[Records for pointing at text and elements]
==============================
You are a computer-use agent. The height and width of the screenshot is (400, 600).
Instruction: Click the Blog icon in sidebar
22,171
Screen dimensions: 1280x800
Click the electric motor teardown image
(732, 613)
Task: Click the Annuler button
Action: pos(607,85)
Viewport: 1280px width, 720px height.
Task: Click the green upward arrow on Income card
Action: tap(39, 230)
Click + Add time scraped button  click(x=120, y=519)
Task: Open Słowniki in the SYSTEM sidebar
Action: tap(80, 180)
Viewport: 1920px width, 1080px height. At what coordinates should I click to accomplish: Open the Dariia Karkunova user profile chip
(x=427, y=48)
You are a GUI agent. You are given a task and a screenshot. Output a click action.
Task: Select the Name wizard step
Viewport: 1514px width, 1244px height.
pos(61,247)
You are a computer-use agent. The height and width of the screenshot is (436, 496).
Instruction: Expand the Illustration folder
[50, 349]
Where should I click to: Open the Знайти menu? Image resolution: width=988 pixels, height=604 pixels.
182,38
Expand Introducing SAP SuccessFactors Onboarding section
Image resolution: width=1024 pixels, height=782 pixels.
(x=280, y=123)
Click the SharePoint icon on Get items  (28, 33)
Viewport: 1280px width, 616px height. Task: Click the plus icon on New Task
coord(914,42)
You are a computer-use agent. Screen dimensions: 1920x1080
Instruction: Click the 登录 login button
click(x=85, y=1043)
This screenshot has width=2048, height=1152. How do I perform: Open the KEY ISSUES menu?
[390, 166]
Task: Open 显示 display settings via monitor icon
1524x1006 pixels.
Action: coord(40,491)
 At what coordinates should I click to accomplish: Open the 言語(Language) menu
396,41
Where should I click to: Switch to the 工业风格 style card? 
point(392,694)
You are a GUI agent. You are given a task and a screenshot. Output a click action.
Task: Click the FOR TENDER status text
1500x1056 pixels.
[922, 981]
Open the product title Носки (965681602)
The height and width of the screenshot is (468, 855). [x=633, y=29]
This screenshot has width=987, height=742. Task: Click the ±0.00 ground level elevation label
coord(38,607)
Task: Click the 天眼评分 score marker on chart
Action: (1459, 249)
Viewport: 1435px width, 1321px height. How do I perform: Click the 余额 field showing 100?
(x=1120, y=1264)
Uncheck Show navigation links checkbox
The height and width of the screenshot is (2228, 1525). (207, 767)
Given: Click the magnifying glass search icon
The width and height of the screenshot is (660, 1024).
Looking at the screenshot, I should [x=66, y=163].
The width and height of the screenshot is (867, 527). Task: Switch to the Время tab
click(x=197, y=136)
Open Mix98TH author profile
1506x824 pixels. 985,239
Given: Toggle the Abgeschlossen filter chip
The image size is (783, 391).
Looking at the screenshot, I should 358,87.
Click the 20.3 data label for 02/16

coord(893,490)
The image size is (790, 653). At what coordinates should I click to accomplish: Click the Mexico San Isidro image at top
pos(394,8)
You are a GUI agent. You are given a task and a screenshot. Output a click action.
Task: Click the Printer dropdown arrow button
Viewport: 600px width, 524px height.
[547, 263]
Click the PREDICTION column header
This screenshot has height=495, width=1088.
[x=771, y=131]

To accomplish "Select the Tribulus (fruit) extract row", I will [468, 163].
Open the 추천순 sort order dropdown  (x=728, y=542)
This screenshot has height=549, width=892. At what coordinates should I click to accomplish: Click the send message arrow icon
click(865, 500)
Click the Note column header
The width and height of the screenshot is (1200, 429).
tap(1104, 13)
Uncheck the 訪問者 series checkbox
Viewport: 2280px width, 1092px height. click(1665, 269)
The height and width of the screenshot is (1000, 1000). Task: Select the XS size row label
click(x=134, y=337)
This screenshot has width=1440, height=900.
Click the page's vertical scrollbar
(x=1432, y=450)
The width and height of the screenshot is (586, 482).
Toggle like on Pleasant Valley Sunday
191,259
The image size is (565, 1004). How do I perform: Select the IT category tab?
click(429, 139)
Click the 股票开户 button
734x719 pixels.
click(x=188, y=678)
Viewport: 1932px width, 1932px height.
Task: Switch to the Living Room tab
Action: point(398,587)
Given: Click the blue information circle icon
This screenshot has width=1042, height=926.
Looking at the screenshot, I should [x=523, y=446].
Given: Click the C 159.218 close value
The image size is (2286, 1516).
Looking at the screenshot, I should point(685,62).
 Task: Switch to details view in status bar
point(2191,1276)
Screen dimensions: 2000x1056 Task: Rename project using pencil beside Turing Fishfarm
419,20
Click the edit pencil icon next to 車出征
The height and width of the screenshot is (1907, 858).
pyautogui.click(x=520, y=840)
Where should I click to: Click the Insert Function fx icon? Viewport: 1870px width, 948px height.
==============================
**Prompt**
Write out all the records again, changing each "computer-use agent" to "screen-control agent" and leaving everything else unchanged.

**The reply**
You are a screen-control agent. The height and width of the screenshot is (400, 600).
Instruction: Click the Blog icon in sidebar
22,171
Screen dimensions: 1280x800
Click the electric motor teardown image
(732, 613)
Task: Click the Annuler button
Action: pos(607,85)
Viewport: 1280px width, 720px height.
Task: Click the green upward arrow on Income card
Action: tap(39, 230)
Click + Add time scraped button  click(x=120, y=519)
Task: Open Słowniki in the SYSTEM sidebar
Action: tap(80, 180)
Viewport: 1920px width, 1080px height. At what coordinates should I click to accomplish: Open the Dariia Karkunova user profile chip
(x=427, y=48)
You are a GUI agent. You are given a task and a screenshot. Output a click action.
Task: Select the Name wizard step
Viewport: 1514px width, 1244px height.
pos(61,247)
You are a screen-control agent. The height and width of the screenshot is (436, 496).
Instruction: Expand the Illustration folder
[50, 349]
Where should I click to: Open the Знайти menu? Image resolution: width=988 pixels, height=604 pixels.
182,38
Expand Introducing SAP SuccessFactors Onboarding section
Image resolution: width=1024 pixels, height=782 pixels.
(x=280, y=123)
Click the SharePoint icon on Get items  (28, 33)
Viewport: 1280px width, 616px height. Task: Click the plus icon on New Task
coord(914,42)
You are a screen-control agent. Screen dimensions: 1920x1080
Instruction: Click the 登录 login button
click(x=85, y=1043)
This screenshot has width=2048, height=1152. How do I perform: Open the KEY ISSUES menu?
[390, 166]
Task: Open 显示 display settings via monitor icon
1524x1006 pixels.
Action: coord(40,491)
 At what coordinates should I click to accomplish: Open the 言語(Language) menu
396,41
Where should I click to: Switch to the 工业风格 style card? 
point(392,694)
You are a GUI agent. You are given a task and a screenshot. Output a click action.
Task: Click the FOR TENDER status text
1500x1056 pixels.
[922, 981]
Open the product title Носки (965681602)
The height and width of the screenshot is (468, 855). [x=633, y=29]
This screenshot has width=987, height=742. Task: Click the ±0.00 ground level elevation label
coord(38,607)
Task: Click the 天眼评分 score marker on chart
Action: (1459, 249)
Viewport: 1435px width, 1321px height. How do I perform: Click the 余额 field showing 100?
(x=1120, y=1264)
Uncheck Show navigation links checkbox
The height and width of the screenshot is (2228, 1525). (207, 767)
Given: Click the magnifying glass search icon
The width and height of the screenshot is (660, 1024).
Looking at the screenshot, I should [x=66, y=163].
The width and height of the screenshot is (867, 527). Task: Switch to the Время tab
click(x=197, y=136)
Open Mix98TH author profile
1506x824 pixels. 985,239
Given: Toggle the Abgeschlossen filter chip
The image size is (783, 391).
Looking at the screenshot, I should 358,87.
Click the 20.3 data label for 02/16

coord(893,490)
The image size is (790, 653). At what coordinates should I click to accomplish: Click the Mexico San Isidro image at top
pos(394,8)
You are a GUI agent. You are given a task and a screenshot. Output a click action.
Task: Click the Printer dropdown arrow button
Viewport: 600px width, 524px height.
[547, 263]
Click the PREDICTION column header
This screenshot has height=495, width=1088.
[x=771, y=131]

To accomplish "Select the Tribulus (fruit) extract row", I will [468, 163].
Open the 추천순 sort order dropdown  (x=728, y=542)
This screenshot has height=549, width=892. At what coordinates should I click to accomplish: Click the send message arrow icon
click(865, 500)
Click the Note column header
The width and height of the screenshot is (1200, 429).
tap(1104, 13)
Uncheck the 訪問者 series checkbox
Viewport: 2280px width, 1092px height. click(1665, 269)
The height and width of the screenshot is (1000, 1000). Task: Select the XS size row label
click(x=134, y=337)
This screenshot has width=1440, height=900.
Click the page's vertical scrollbar
(x=1432, y=450)
The width and height of the screenshot is (586, 482).
Toggle like on Pleasant Valley Sunday
191,259
The image size is (565, 1004). How do I perform: Select the IT category tab?
click(429, 139)
Click the 股票开户 button
734x719 pixels.
click(x=188, y=678)
Viewport: 1932px width, 1932px height.
Task: Switch to the Living Room tab
Action: point(398,587)
Given: Click the blue information circle icon
This screenshot has width=1042, height=926.
Looking at the screenshot, I should [x=523, y=446].
Given: Click the C 159.218 close value
The image size is (2286, 1516).
Looking at the screenshot, I should point(685,62).
 Task: Switch to details view in status bar
point(2191,1276)
Screen dimensions: 2000x1056 Task: Rename project using pencil beside Turing Fishfarm
419,20
Click the edit pencil icon next to 車出征
The height and width of the screenshot is (1907, 858).
pyautogui.click(x=520, y=840)
Where should I click to: Click the Insert Function fx icon? Viewport: 1870px width, 948px height.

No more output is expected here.